Mostrar mensagens com a etiqueta Natal. Mostrar todas as mensagens
Mostrar mensagens com a etiqueta Natal. Mostrar todas as mensagens

quarta-feira, 4 de dezembro de 2013

O espírito natalício

Chego a casa de madrugada e tenho na minha cama 3 homens e a Bu. Os dois pequenos, um de cada lado, com o pai no meio. A Bu acordou comigo a abrir a porta e espreguiça-se. A tv está acesa no Disney Channel. O pai muda-se com o mais velho para o quarto deles e deixa-me com o mais novo. A Bu, essa ingrata, segue-os e instala-se confortavelmente no fundo da cama do meu sobrinho mais velho. E eu, qual dona rejeitada, ainda me ponho feita parva a chamar por ela... A Bu, muito bem instalada, o único gesto que faz é levantar a cabeça e ignorar-me... Volto cabisbaixa para a cama e contento-me em dormir com o homem que nunca me abandona. Para este “piqueno” tudo o que eu faço é que está bem feito e tudo o que eu tenho é que é bom! Depois é capaz das questões mais espantosas.

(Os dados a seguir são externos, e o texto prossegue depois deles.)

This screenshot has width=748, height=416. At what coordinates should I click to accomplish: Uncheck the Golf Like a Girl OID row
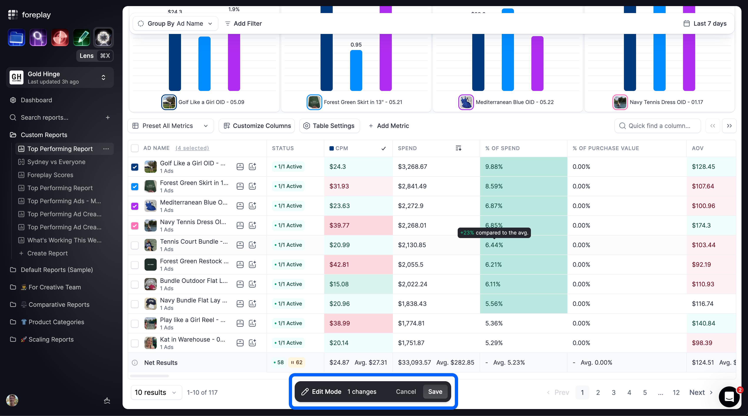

Como ele vê uma pilha de dezenas livros na mesa ao lado da minha cama, que mais parece a torre de Pisa, tal o equilíbrio que parece lutar contra a gravidade e não desabarem como um baralho de cartas: “Para que servem estes livros todos quase a cair?”.
- Para eu ler.
-Mas não os lês todos ao mesmo tempo... podiam estar onde estão os outros (quer ele dizer nas estantes.

E eu dou comigo a pensar que ele tem razão mas não sei como lhe explicar que o meu interesse momentâneo por aqueles livros não é directamente proporcional à velocidade que os consigo ler... E daí, aquela pilha que se amontua com o passar dos dias...
De manhã fui dar com ele, mais a sua inseparável chupeta e fralda, a olhar para o pinheiro que o pai e o irmão tinham feito no dia anterior.
-Afilhado, a árvore está bonita.
- Está mas não fui eu que a fiz. Foi o K. e o pai. (Lá sinceridade não lhe falta). Eu gosto é de olhar.

O artista da casa levanta-se e vai contemplar a árvore. Ao contrário do irmão não se limita a olhar. Arranja as bolas, os pais Natal, as fitas, como se alguém lhes tivesse mexido. E depois, com um grande sorriso, continua a contemplação.

São 7:45 da manhã e dois dos homens da casa estão acordados. E eu que não adormeci antes das 4...


segunda-feira, 24 de dezembro de 2012

As memórias das férias de Natal

Há muitos muitos anos, era eu uma criança, e depois adolescente e até depois, quando andava na universidade tínhamos duas semanas de férias de Natal. 

Hoje em dia, tudo parece fácil e toda a gente tem acesso a tudo, e em Portugal, de uma maneira geral todas as cidades são similares no que respeita às ofertas e ao desenvolvimento. Pois bem, as minhas memórias de infância e pré-adolescência eram as trocas de postais de Natal manuscritos. Enviava muitos e recebia-os na mesma proporção. a outra memória das férias de Natal era a ida ao Porto com a minha madrinha. Normalmente ia eu, o meu irmão, a K., e a M. e íamos de autocarro até à Filipa de Lencastre, no Porto, onde a minha madrinha nos ia buscar. Uma das vezes deixou um "moedinhas" à nossa espera e quando chegamos dizia: "A menina está na leitaria". Depois íamos tomar o pequeno-almoço no Majestik, íamos andar na pista de gelo do Bom Sucesso, na Boavista. O almoço era no McDonald's quando este era ainda uma novidade há 20 anos atrás. Lembro-me que fomos aos primeiros dias de abertura do Gaiashopping, onde fomos ao cinema e onde a minha madrinha nos comprava um enorme copo de coca-cola mais um pacote enorme de pipocas para cada um. Íamos também para os salões de jogos onde ela nos pagava todas as máquinas que queríamos jogar. Lembro-me até hoje que a minha madrinha conduzia muito mal e com muita velocidade. Ahahahaha. Esta era essencialmente a época da ida ao Circo e ao cinema. Hoje em dia, as coisas são bem mais fáceis, há muita mais oferta, os miúdos quase não ligam a nada, a estas pequenas coisas, que para mim me ficaram como lembranças para a a vida.